Each faculty member at this year’s CME conference is committed to the advancement and training of Yoga Science as holistic mind/body medicine. Presenters will include faculty director Leonard Perlmutter, AMI founder, philosopher and award-winning author; Mark Pettus MD, Director of Medical Education and Population Health at Berkshire Health Systems; Anthony Santilli MD, board-certified in Pulmonary and Critical Care Medicine; Prashant Kaushik MD, board-certified Rheumatologist; Sara Lazar PhD, instructor in the Department of Psychiatry at Harvard Medical School and Associate Researcher in the Psychiatry Department at Massachusetts General Hospital; Susan Lord MD, a private practice holistic physician focusing on prevention and treatment, and former course director for the The Center for Mind/Body Medicine’s “Food As Medicine” program in Washington, DC; Jesse Ritvo MD, Assistant Medical Director, Inpatient Psychiatry, University of Vermont Health Center; Beth Netter MD MT, holistic physician and acupuncturist, Albany, NY; Jyothi Bhatt BAMS, Ayurvedic practitioner and faculty member of Kripalu School of Ayurveda and Physician’s Assistant at New York Presbyterian/Weill Cornell Medical Center; Gustavo Grodnitzky PhD, noted author and psychologist and Chair of The American Meditation Institute’s Psychological Education Department; and Jenness Cortez Perlmutter, faculty member of The American Meditation Institute. According to Board Certified pulmonologist and critical care physician Tony Santilli MD, “Physicians today are subjected to an unprecedented number of significant stressors: overwork, cumbersome regulation, electronic medical records and coding requirements, medical liability, on-call issues, lack of sleep, politics, and
frustrations with the reimbursement structure. By learning to practice Yoga Science and AMI Meditation as mind/body medicine, healthcare professionals can improve job satisfaction and work/life balance, while reducing and preventing burnout symptoms of anger, depression, anxiety and exhaustion.

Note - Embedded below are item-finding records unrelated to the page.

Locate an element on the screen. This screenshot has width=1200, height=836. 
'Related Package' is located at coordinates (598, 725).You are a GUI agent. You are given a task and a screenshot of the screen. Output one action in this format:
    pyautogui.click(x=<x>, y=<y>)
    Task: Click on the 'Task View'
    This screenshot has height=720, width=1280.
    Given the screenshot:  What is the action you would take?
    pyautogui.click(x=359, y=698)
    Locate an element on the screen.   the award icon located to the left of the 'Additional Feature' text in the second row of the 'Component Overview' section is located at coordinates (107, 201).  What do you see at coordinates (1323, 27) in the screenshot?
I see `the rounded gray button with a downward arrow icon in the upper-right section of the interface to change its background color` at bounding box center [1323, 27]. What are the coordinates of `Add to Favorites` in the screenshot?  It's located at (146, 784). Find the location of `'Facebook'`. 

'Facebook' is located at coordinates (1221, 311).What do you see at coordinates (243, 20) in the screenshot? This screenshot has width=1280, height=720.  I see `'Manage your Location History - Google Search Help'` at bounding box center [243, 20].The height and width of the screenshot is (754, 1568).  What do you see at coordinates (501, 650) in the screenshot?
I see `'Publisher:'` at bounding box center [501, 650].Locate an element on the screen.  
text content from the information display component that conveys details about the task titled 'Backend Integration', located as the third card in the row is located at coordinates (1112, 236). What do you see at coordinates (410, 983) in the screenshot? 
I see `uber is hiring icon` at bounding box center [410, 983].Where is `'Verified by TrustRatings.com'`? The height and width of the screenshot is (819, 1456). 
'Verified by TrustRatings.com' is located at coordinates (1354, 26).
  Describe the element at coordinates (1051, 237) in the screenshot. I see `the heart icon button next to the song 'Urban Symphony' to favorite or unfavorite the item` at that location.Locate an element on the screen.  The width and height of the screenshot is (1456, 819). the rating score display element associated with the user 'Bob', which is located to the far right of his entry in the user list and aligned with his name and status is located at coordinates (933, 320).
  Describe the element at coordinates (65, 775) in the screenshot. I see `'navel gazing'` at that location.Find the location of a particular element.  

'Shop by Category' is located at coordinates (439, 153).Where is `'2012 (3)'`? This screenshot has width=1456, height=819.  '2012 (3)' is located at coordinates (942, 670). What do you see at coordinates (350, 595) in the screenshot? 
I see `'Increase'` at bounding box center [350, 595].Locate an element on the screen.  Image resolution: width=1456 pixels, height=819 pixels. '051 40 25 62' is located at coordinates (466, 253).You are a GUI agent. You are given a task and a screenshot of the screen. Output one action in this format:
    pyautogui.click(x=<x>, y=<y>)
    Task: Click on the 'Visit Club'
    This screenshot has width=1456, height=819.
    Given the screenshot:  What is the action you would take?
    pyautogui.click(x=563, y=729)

In 2007, AMI conducted a retrospective case study of participants who completed Leonard Perlmutter’s “Heart and Science of Yoga®” curriculum. The findings included these positive, reproducible, long-term healthpromoting changes: significant reductions in stress and fear, decreased anxiety and depression, lowered blood pressure, lowered heart rate, improved restorative sleep, improved energy levels, increased creative capacity, diminishment of migraine headaches, elimination of irritable bowel syndrome, enhanced happiness and optimism, reduced cholesterol levels, diminished or extinguished acute and chronic pain, weight loss and increased breathing capacity.
Last year’s conference attendee Janine Pardo MD, Board Certified in Internal Medicine from Weston, Massachusetts commented, “This was my second time attending. This conference has been the most influential factor in transforming my life and medical practice. It should be a medical school requirement.” Joel M. Kremer, MD, who is Board Certified in Internal Medicine and Rheumatology in Albany, New York and a
recent AMI conference participant, is in full agreement. “This teaching has been an enormous benefit in my personal and professional life. I have less stress, more focus, and am able to serve my patients with greater clarity. It becomes surprisingly easy now to recognize the many clinical situations in which patients with somatic manifestations of ‘dis-ease’ could greatly benefit from Yoga Science.”
In addition, numerous medical pioneers and healthcare professionals such as Mehmet Oz MD, Dean Ornish MD and Bernie Siegel MD have also endorsed AMI’s core curriculum. Previous conference testimonials agree that the conference curriculum has made a beneficial impact toward their personal and professional efforts at self-care.